◆ What you need to do: The answer must be an exact copy of the lines from the one containing "Given: Add current page to favorites star" through the last line of the records, with the pictures left out.

(Data excerpts)
--------------------------------

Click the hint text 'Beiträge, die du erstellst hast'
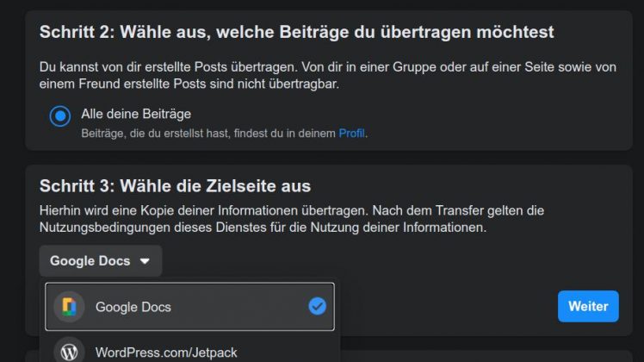Viewport: 644px width, 362px height. coord(207,133)
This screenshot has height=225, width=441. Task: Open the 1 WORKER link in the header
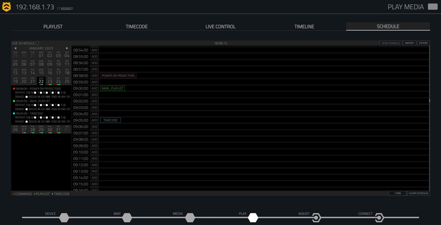[x=66, y=8]
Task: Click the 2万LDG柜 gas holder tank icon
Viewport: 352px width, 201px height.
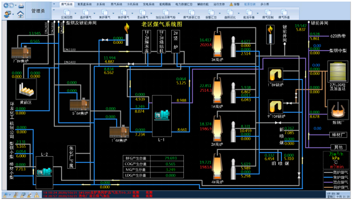Action: pos(337,72)
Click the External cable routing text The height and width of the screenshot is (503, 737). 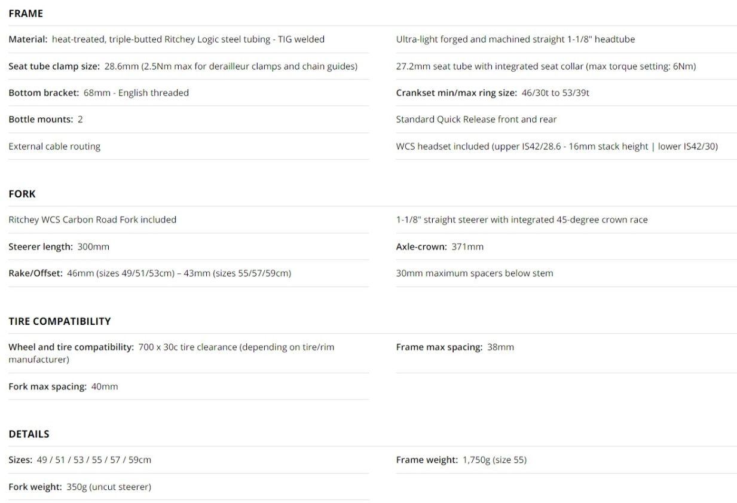tap(54, 147)
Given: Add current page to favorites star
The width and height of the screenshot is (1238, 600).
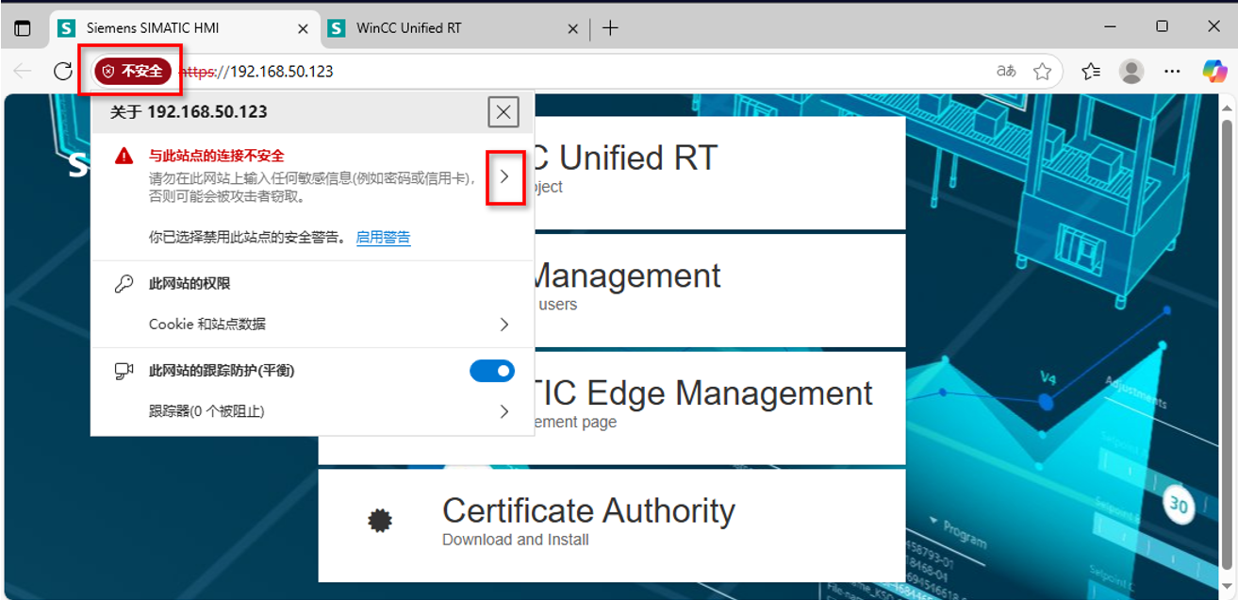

--------------------------------

◆ Answer to this exercise:
Given: Add current page to favorites star
The width and height of the screenshot is (1238, 600).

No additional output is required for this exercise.